Le 19 juin, le paquet AML a été publié au Journal officiel de l’Union européenne (le « Moniteur » européen). Ce corpus législatif, qui se compose de deux règlements et d’une directive, constitue indéniablement une grande étape dans la lutte contre le blanchiment de capitaux et le financement du terrorisme en Europe. Pour la première fois, les obligations en matière de lutte contre le blanchiment de capitaux s’appliqueront directement aux établissements financiers de tous les États membres. En outre, une nouvelle autorité européenne de lutte contre le blanchiment de capitaux verra le jour (l’AMLA), qui sera l’épine dorsale d’un système intégré de supervision dans le cadre duquel les autorités de surveillance nationales, telle la Banque nationale, continueront de jouer un rôle essentiel.
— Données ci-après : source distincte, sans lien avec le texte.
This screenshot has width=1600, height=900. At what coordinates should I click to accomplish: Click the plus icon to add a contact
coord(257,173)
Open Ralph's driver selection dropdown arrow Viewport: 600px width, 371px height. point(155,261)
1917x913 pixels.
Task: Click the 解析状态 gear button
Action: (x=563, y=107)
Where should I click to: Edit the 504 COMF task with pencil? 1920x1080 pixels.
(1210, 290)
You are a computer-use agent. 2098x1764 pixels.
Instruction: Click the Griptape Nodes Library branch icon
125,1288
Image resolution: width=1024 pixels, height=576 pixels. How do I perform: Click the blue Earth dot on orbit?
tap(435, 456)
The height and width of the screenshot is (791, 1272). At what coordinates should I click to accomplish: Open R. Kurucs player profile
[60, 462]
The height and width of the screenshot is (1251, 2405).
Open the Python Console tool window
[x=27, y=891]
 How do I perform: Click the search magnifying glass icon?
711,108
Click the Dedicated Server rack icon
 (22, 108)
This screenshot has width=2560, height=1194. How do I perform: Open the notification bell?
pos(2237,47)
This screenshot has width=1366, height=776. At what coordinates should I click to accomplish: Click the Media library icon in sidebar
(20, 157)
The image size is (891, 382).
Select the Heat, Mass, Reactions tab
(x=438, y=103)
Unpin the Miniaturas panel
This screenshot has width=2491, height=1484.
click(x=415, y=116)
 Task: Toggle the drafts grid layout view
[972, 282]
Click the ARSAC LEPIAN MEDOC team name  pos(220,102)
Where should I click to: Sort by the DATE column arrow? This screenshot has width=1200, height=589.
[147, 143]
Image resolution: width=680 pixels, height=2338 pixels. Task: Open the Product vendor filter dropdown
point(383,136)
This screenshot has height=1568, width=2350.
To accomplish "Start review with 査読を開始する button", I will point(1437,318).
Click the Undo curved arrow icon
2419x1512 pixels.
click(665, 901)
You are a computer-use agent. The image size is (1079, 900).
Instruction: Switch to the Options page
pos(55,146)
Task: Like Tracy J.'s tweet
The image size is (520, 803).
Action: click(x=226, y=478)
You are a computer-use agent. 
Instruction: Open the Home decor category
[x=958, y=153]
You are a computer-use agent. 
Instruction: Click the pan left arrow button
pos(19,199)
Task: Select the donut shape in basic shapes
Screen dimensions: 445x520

Luttons ensemble contre le blanchiment de capitaux
Les criminels gagnent énormément d’argent en commettant des délits comme le trafic de drogues, la fraude fiscale ou sociale et le vol. Ils réinjectent ensuite ces fonds dans l’économie régulière en les blanchissant. On estime qu’environ 16 milliards d’euros d’argent sale sont blanchis chaque année en Belgique. Le blanchiment de capitaux est punissable, mais mieux vaut prévenir que guérir. C’est la raison pour laquelle les établissements financiers sont légalement tenus de dresser le profil de leurs clients, de surveiller leurs opérations et de rapporter les transactions suspectes à la Cellule de traitement des informations financières (CTIF). En sa qualité de service de renseignements financiers, la CTIF juge ensuite s’il existe suffisamment d’indices pour saisir la justice en vue d’éventuelles poursuites. La lutte contre le blanchiment de capitaux est donc l’affaire d’un grand nombre d’intervenants (le secteur financier lui-même, les autorités de surveillance telles que la Banque nationale, la police et la justice). Mais une chaîne n’est pas plus solide que son maillon le plus faible. La coopération est essentielle.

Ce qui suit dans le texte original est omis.